_Problem details_. Shown below is a listing with pictures; reproduce exactly, and only, the lines between the ones containing "The width and height of the screenshot is (766, 357)." and "Select the Eraser tool", inclusive, leaving the pictures out.

**** Input ****

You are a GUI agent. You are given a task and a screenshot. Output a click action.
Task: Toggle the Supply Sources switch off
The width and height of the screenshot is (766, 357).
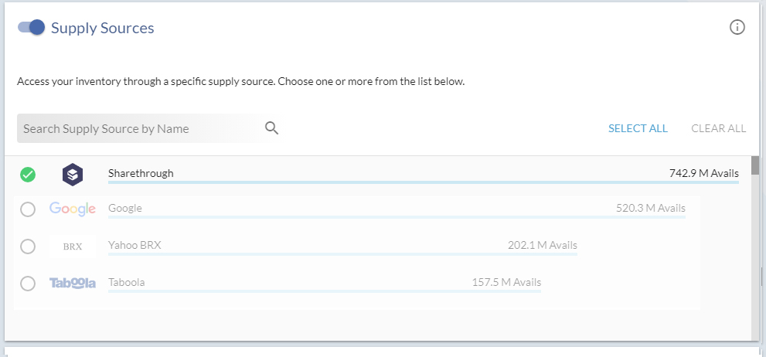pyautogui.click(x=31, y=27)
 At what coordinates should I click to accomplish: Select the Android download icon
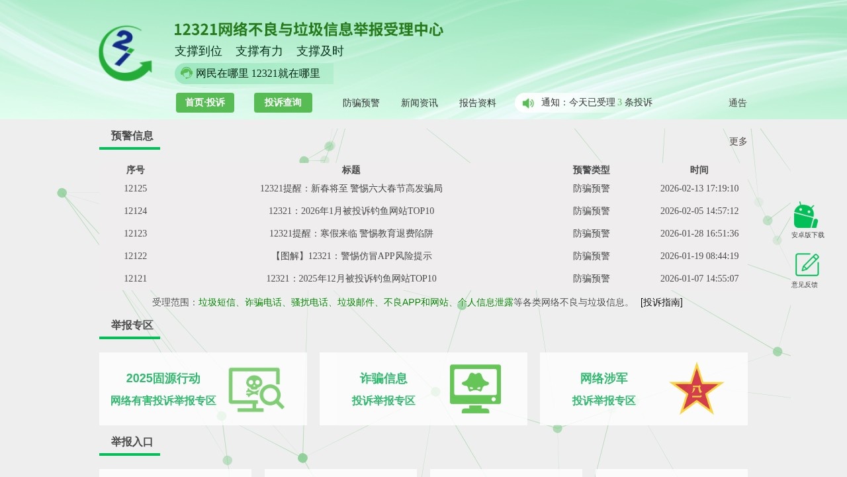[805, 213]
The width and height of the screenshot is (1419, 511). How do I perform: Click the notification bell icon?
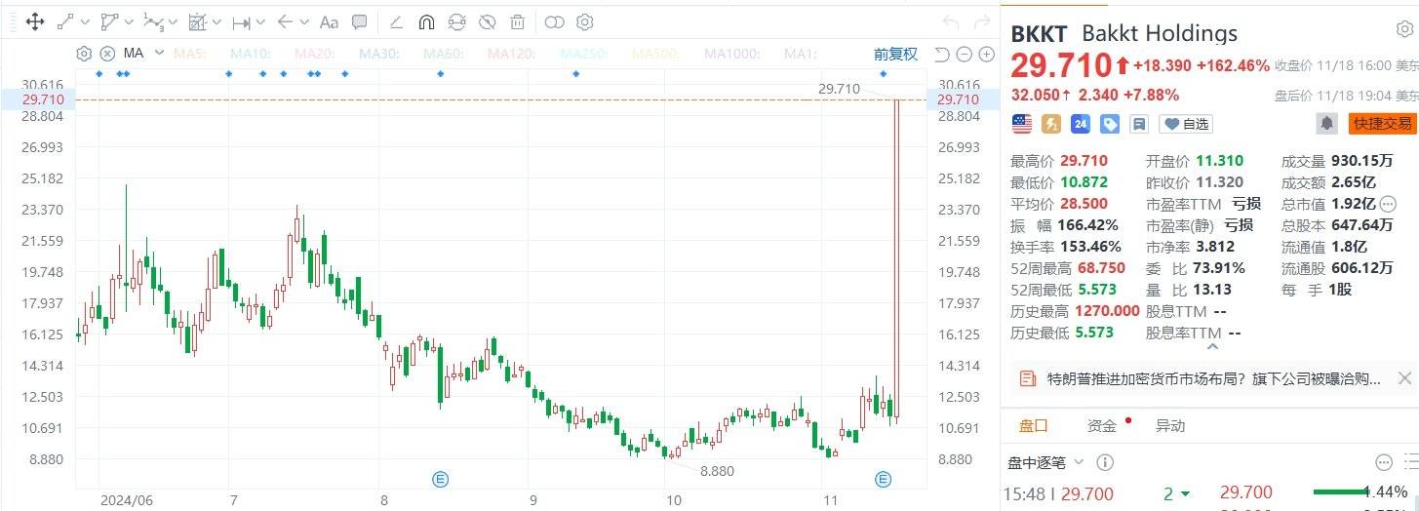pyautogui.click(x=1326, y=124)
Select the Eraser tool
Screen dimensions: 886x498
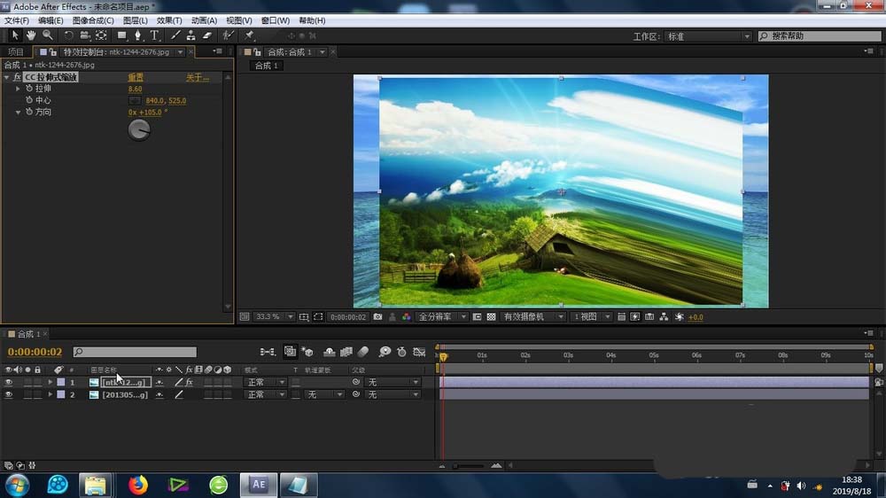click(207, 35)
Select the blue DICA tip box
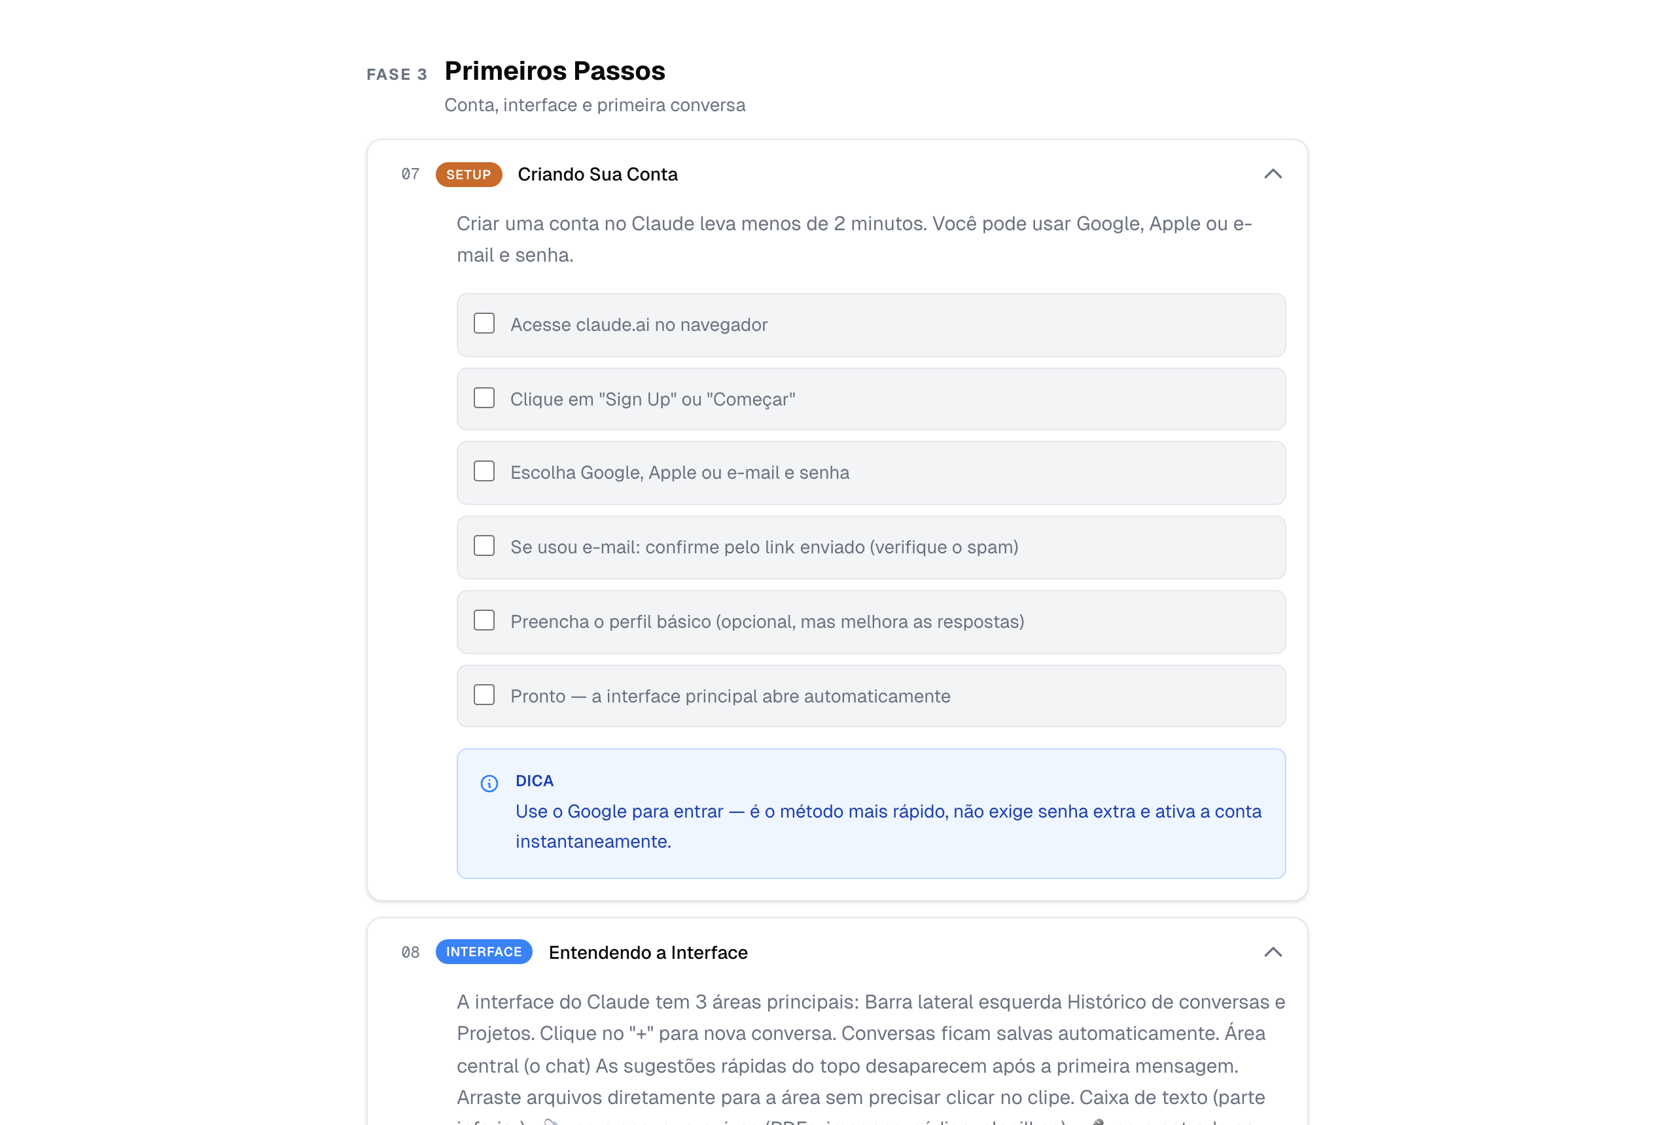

****

_Exercise answer_.
The width and height of the screenshot is (766, 357).
pyautogui.click(x=31, y=27)
 At what coordinates should I click to accomplish: Select the Android download icon
[805, 213]
The width and height of the screenshot is (1419, 511). How do I perform: Click the notification bell icon?
pyautogui.click(x=1326, y=124)
Select the Eraser tool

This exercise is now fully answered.